Exercise text -

○ ○ ○ ○

Question 4.1: Different Kernel

Using the code above, try a different kernel from the docs and plot the results. Doesn’t matter if it is better or worse, but you should try to pick a kernel that has different parameters to fit.

Question 4.2 (BONUS): Noiseless GP Interpolation

Now take the code above:

  1. Remove the noise in the DGP
  2. Decrease the number of generated datapoints to maybe 10 or so.
  3. Try to see how to fit a GP without any observational noise, so that it interpolates the data. This may require changing the likelihood object in the loop above.

Question 5: OpenAI API

Setting up OpenAI to access ChatGPT and embeddings programmatically.

Question 5.1: Setup and First Call

Setup an account on the OpenAI platform:

  • Sign up
  • Go to the API keys tab and create a key
  • In your terminal, set OPENAI_API_KEY to this value (see here)

Given the change in the environment variable, you may need to restart your browser/editor/etc.

Get the following code running, which shows a prompt:

client = OpenAI()
completion = client.chat.completions.create(
    model="gpt-4o-mini",
    temperature=0.7, max_tokens=300, #optional
    messages=[
        {
          "role": "system",
          "content": "You are generating numbers that are easy to parse."
        },
        {
          "role": "user",
          "content": "Give me a list of 3 numbers"

○ ○ ○ ○

Information provided -
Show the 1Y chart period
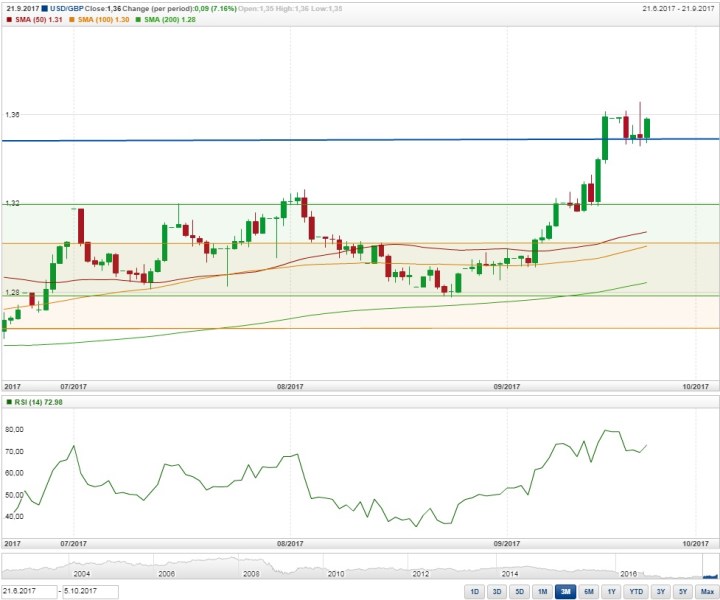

○ ○ ○ ○

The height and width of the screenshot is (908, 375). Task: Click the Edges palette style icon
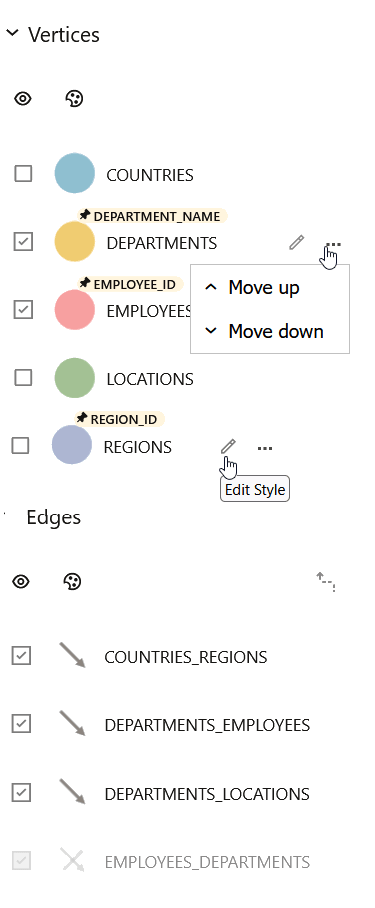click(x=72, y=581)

○ ○ ○ ○

Instructions -
1. Using the GP and OpenAI exercise text, decide whether each statement agrees with it. Answer yes or no for each, and quote the words from the text that settle it.
(a) In Question 4.1, the new kernel has to give better results than the one in the code.
(b) The bonus question says to cut the number of generated datapoints to about 10.
(c) After setting the environment variable, you might have to restart your browser or editor.
2. Pick up the GP and OpenAI exercise text after its last line and keep writing.
The material above comes from a different source than the exercise text.

Results of the tasks -
1.
(a) No: "Doesn’t matter if it is better or worse"
(b) Yes: "Decrease the number of generated datapoints to maybe 10 or so."
(c) Yes: "you may need to restart your browser/editor/etc."

2.
        }
    ]
)
print(completion.choices[0].message.content)

Question 5.2: Temperature Exploration

Take that prompt and run it a bunch of times with temperature = 0.0. What happens and why?

Next, run it a bunch of times with temperature = 2.0, which is the maximum entropy. What happens and why?

Question 5.3: Parsing LLM Output

Modify the system role in that prompt until you can easily parse the completion.choices[0].message.content into a list, reliably, with temperature = 0.7.

client = OpenAI()
completion = client.chat.completions.create(
    model="gpt-4o-mini",
    temperature=0.7,
    messages=[
        {
          "role": "system",
          "content": "You are generating numbers that are easy to parse." #modify this
        },
        {
          "role": "user",
          "content": "Give me a list of 3 numbers"
        }
    ]
)
print(completion.choices[0].message.content)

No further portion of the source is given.